Scored by the not-quite hits from Now That Sounds Like Music 3, “Kimmy Meets A Drunk Lady!” never once loses its surreal sense of humor, even as it unspools really grounded character work. Titus and Kimmy’s friendship gets complicated when Kimmy finally calls him out on some of his bullshit. When characters on this show make major life changes, it doesn’t usually lead to immediate positive results. Unbreakable Kimmy Schmidt can be bleakly realistic in that way. Kimmy put the reverend away, but she still has her demons, which threaten to spill forth with every stinky, ominous burp. Titus quit his job last episode, but that hardly leads to a grand moment of self-discovery. It’s simply a step along the way—all part of the process. He has a lot more work to do to accomplish his dreams. And it’s going to be hard. Wanting to prove to Kimmy that he can do see something difficult through to the end, he spends the episode unsuccessfully attempting to buy and then build a replacement tape tower for their seemingly endless cassette collection. When he finally “travels back in time” (dumpster dives) to retrieve a new tape organizer, it’s a win for Titus, but it’s also a win for friendship. Kimmy and Titus’s relationship was really only based on proximity and convenience before. But in season two, they’re becoming closer in a way that’s believable and gradual. Titus’s storyline in “Kimmy Meets A Drunk Lady!” marks progress for Titus, but it moves the friendship forward, too.
Stray observations
- Titus, when Kimmy tells him to dance like he has ants in his pants: “I do have ants in my pants, due to some pocket taffy.”

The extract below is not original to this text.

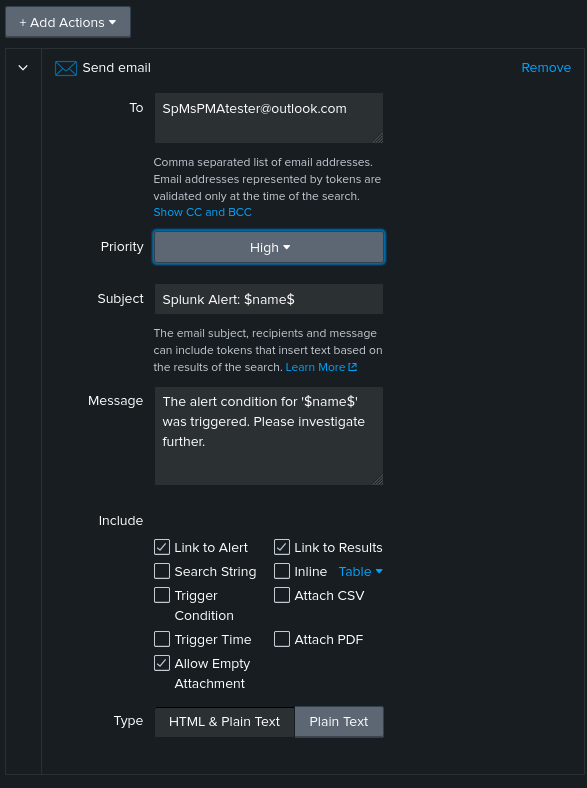Click into the Subject input field
The height and width of the screenshot is (788, 587).
269,299
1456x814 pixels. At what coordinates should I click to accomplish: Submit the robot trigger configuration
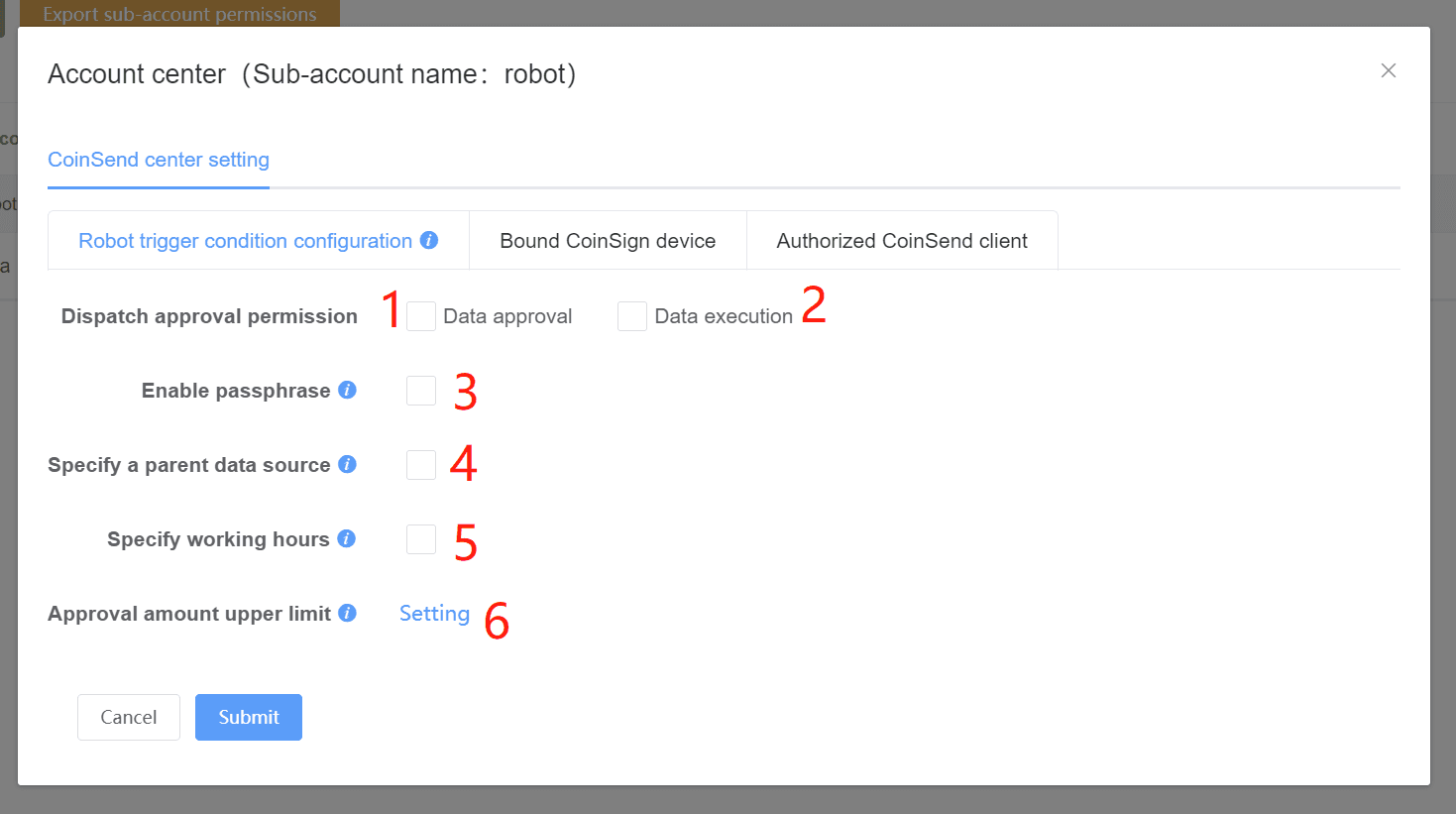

- “Mikey’s away at Con Con, the annual construction convention.” I missed Mikey, but this excuse for his absence made up for it.
- “It’s called compartmentalizing, and it’s not a problem, because I know the words to describe it.” Andrea really is such a well crafted character.
- “Kimmy, you did it! All by myself!” Titus has a lot of hilarious lines that hinge on his slacker attitude. But I especially loved “I don’t give up on everything that I—whatever.” Tituss Burgess delivers it flawlessly.
- Almost-kisses have officially become a running gag this season, and even though it’s killing me that no one is sealing the deal, I’m very here for it.